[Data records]
-- Opening Marker --
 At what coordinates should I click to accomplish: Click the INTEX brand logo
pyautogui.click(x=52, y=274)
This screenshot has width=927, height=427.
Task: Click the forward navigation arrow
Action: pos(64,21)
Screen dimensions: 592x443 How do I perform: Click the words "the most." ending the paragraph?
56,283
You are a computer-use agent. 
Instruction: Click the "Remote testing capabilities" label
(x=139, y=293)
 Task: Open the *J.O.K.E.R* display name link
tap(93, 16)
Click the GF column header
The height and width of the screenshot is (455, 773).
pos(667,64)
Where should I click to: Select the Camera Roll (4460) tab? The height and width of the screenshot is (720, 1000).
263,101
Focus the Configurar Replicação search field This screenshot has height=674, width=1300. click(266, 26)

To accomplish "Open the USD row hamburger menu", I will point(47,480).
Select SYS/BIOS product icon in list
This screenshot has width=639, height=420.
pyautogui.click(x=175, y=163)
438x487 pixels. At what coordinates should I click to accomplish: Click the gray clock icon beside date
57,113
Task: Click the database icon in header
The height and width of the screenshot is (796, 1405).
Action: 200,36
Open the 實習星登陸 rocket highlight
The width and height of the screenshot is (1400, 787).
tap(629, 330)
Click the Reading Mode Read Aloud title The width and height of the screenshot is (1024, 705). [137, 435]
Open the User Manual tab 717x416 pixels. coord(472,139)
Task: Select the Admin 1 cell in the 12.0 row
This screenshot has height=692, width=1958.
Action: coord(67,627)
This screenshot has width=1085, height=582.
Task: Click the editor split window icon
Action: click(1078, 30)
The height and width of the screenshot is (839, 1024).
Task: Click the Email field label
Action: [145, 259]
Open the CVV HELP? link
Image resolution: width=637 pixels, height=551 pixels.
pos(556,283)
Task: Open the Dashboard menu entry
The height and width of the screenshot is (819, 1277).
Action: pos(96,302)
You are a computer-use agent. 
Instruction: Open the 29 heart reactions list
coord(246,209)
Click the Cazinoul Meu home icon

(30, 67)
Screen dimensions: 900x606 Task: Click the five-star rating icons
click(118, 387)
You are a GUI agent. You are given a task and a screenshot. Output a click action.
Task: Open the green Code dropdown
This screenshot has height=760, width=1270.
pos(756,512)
-- Closing Marker --
### Task description
Write out an exact copy of every record shown above.

### Reply
 At what coordinates should I click to accomplish: Click the INTEX brand logo
pyautogui.click(x=52, y=274)
This screenshot has width=927, height=427.
Task: Click the forward navigation arrow
Action: pos(64,21)
Screen dimensions: 592x443 How do I perform: Click the words "the most." ending the paragraph?
56,283
You are a computer-use agent. 
Instruction: Click the "Remote testing capabilities" label
(x=139, y=293)
 Task: Open the *J.O.K.E.R* display name link
tap(93, 16)
Click the GF column header
The height and width of the screenshot is (455, 773).
pos(667,64)
Where should I click to: Select the Camera Roll (4460) tab? The height and width of the screenshot is (720, 1000).
263,101
Focus the Configurar Replicação search field This screenshot has height=674, width=1300. click(266, 26)

To accomplish "Open the USD row hamburger menu", I will point(47,480).
Select SYS/BIOS product icon in list
This screenshot has width=639, height=420.
pyautogui.click(x=175, y=163)
438x487 pixels. At what coordinates should I click to accomplish: Click the gray clock icon beside date
57,113
Task: Click the database icon in header
The height and width of the screenshot is (796, 1405).
Action: 200,36
Open the 實習星登陸 rocket highlight
The width and height of the screenshot is (1400, 787).
tap(629, 330)
Click the Reading Mode Read Aloud title The width and height of the screenshot is (1024, 705). [137, 435]
Open the User Manual tab 717x416 pixels. coord(472,139)
Task: Select the Admin 1 cell in the 12.0 row
This screenshot has height=692, width=1958.
Action: coord(67,627)
This screenshot has width=1085, height=582.
Task: Click the editor split window icon
Action: click(1078, 30)
The height and width of the screenshot is (839, 1024).
Task: Click the Email field label
Action: [145, 259]
Open the CVV HELP? link
Image resolution: width=637 pixels, height=551 pixels.
pos(556,283)
Task: Open the Dashboard menu entry
The height and width of the screenshot is (819, 1277).
Action: pos(96,302)
You are a computer-use agent. 
Instruction: Open the 29 heart reactions list
coord(246,209)
Click the Cazinoul Meu home icon

(30, 67)
Screen dimensions: 900x606 Task: Click the five-star rating icons
click(118, 387)
You are a GUI agent. You are given a task and a screenshot. Output a click action.
Task: Open the green Code dropdown
This screenshot has height=760, width=1270.
pos(756,512)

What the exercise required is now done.